= PROBLEM REQUIREMENTS =
In the text on tebanicline, which company developed the medicine?

Tebanicline– is there hope?

Tebanicline (or ABT-594)



Tebanicline (or ABT-594) [5-((2R)-azetidinylmethoxy)-2-chloropyridine] is a medicine developed by Abbott laboratories.  Tebanicline is a centrally acting neuronal nicotinic acetylcholine receptor agonist— that is, it works on nicotinic receptors in the brain, not on opioid receptors!  It is derived from epibatidine, a compound isolated from the poison dart frog330px-Blue-poison.dart.frog.and.Yellow-banded.dart.frog.arpTebanicline is 200 times more powerful than morphine in relieving pain– and it is not addictive!    Tebanicline represents a new— well it’s not really “new”, it’s been around for about 20 years!!!— class of safe, non-addicting pain medications.   It works through an entirely different neurological system than the current harmful, and in many cases deadly, staples of pain treatment—Hydrocone (Vicodin),  Oxycodone (Percocet, OxyContin), Methadone, Morphine, Hydromorphone (Dilaudid),  Meperidine (Demerol), etc.

= Dataset entries =

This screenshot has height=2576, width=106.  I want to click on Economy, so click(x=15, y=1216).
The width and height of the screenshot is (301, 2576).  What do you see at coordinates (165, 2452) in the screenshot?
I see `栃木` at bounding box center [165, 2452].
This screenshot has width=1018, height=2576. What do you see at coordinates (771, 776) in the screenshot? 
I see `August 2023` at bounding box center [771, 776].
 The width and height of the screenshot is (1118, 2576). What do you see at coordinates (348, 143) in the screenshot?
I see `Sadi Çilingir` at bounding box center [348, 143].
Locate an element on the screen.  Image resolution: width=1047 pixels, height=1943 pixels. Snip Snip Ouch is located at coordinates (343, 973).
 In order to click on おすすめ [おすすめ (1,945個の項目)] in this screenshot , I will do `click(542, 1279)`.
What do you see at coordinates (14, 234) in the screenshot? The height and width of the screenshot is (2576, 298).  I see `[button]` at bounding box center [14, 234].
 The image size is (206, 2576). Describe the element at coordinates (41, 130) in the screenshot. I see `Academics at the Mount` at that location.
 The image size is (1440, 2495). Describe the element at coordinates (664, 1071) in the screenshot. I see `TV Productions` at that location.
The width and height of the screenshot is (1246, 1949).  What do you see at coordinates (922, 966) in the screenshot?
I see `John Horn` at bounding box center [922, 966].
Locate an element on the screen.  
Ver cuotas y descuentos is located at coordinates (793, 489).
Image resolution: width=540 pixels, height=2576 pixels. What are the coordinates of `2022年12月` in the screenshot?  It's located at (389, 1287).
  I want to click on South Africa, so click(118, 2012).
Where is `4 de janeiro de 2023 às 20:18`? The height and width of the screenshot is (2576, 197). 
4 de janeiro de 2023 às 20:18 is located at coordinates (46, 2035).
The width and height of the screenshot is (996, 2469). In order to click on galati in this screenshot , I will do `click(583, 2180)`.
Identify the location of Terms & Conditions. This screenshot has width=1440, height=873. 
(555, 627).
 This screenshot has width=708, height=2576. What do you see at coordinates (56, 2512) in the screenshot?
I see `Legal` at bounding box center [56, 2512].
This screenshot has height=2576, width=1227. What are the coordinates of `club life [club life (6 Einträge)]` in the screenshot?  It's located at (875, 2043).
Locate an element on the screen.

= REPLY =
Abbott laboratories